Zuckerberg, Rio e a Elina Marlene

As audiências afastam-se de jornais e televisões diariamente. Assim a dita sociedade de informação será cada vez mais a da desinformação.

Um terramoto para os media a decisão de Mark Zuckerberg apostar mais na conversa entre amigos do que na partilha de conteúdos noticiosos. Se a imprensa ainda gatinhava uma solução para ir conquistando os públicos que perdia nas bancas através das redes sociais, especialmente a de maior alcance que é o Facebook, agora ainda mais limitada estará com esta mudança estratégica.

Obviamente que ninguém acredita que o criador desta rede fez um retiro qualquer num templo budista e após maturada reflexão decidiu voltar ao «back to basics» do que era a sua rede social antes de se tornar um potentado financeiro. Esta decisão cínica tem a ver apenas com mais receitas dos conteúdos, esquecendo-se que hoje quem factura mais com a publicidade é o Facebook e o Google ajudando cada vez mais a matar os media tradicionais a quem irá, não tenham dúvidas disso, exigir mais receitas para os ir exaurindo.

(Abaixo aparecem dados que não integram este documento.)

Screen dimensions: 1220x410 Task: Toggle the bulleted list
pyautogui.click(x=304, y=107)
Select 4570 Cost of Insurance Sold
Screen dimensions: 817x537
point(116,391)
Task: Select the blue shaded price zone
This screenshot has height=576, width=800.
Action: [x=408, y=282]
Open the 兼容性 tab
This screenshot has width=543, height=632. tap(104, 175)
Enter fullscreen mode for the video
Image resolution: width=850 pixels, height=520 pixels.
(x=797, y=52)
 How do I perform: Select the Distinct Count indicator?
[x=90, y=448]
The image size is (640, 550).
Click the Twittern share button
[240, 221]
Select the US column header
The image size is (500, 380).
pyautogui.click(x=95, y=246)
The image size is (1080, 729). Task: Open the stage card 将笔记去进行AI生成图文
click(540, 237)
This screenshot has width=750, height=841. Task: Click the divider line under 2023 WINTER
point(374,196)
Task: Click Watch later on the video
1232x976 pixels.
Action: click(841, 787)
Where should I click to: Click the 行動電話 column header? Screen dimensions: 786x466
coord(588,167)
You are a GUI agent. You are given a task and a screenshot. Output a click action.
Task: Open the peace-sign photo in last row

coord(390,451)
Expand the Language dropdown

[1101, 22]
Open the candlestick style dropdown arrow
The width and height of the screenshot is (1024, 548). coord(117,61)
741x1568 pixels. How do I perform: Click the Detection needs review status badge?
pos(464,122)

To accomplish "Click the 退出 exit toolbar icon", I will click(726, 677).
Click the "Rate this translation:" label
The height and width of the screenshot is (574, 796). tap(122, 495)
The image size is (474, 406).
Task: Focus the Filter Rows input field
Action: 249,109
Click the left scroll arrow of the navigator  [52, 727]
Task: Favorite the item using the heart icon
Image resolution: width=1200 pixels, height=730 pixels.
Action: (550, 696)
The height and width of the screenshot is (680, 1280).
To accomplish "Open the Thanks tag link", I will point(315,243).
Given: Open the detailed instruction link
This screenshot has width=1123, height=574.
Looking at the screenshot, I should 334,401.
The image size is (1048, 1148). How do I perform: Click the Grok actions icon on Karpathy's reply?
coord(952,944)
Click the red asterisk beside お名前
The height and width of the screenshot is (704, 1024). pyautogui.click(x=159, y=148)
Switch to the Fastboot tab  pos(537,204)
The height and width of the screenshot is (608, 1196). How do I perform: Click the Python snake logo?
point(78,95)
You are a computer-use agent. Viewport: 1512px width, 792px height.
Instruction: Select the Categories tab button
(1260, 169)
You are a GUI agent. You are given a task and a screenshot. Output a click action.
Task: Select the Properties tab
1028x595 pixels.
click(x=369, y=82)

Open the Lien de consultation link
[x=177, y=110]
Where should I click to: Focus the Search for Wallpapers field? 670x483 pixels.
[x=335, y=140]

Com isso, com o esmagamento da imprensa, acentuar-se-á a tendência já existente das pessoas lerem apenas o que aparece onde andam. E elas andam no Facebook. Será uma enorme dificuldade vislumbrar como será o consumo de conteúdos nos próximos tempos. Pois as audiências afastam-se de jornais e televisões diariamente e cada vez haverá uma maior incerteza sobre as âncoras em que nos baseamos para ter informação fiável e credível. E assim a dita sociedade de informação será cada vez mais a da desinformação.

Quem tem também muita dificuldade na relação com os media é Rui Rio. Ainda nem tinha sido entronizado e já eram vários os colegas de partido, de olhos nos olhos (como se fossem muito corajosos) como eles gostam de dizer no púlpito do Congresso, a desejar-lhe felicidades enquanto mandavam um qualquer amolador afiar os seus punhais para lhe apontarem à jugular no tempo certo. Como diz bem a Ana Sá Lopes, uma das profissões mais difíceis é ser líder da oposição e não será um mar de laranjas, porque mar de rosas não podia ser no PSD, o seu caminho.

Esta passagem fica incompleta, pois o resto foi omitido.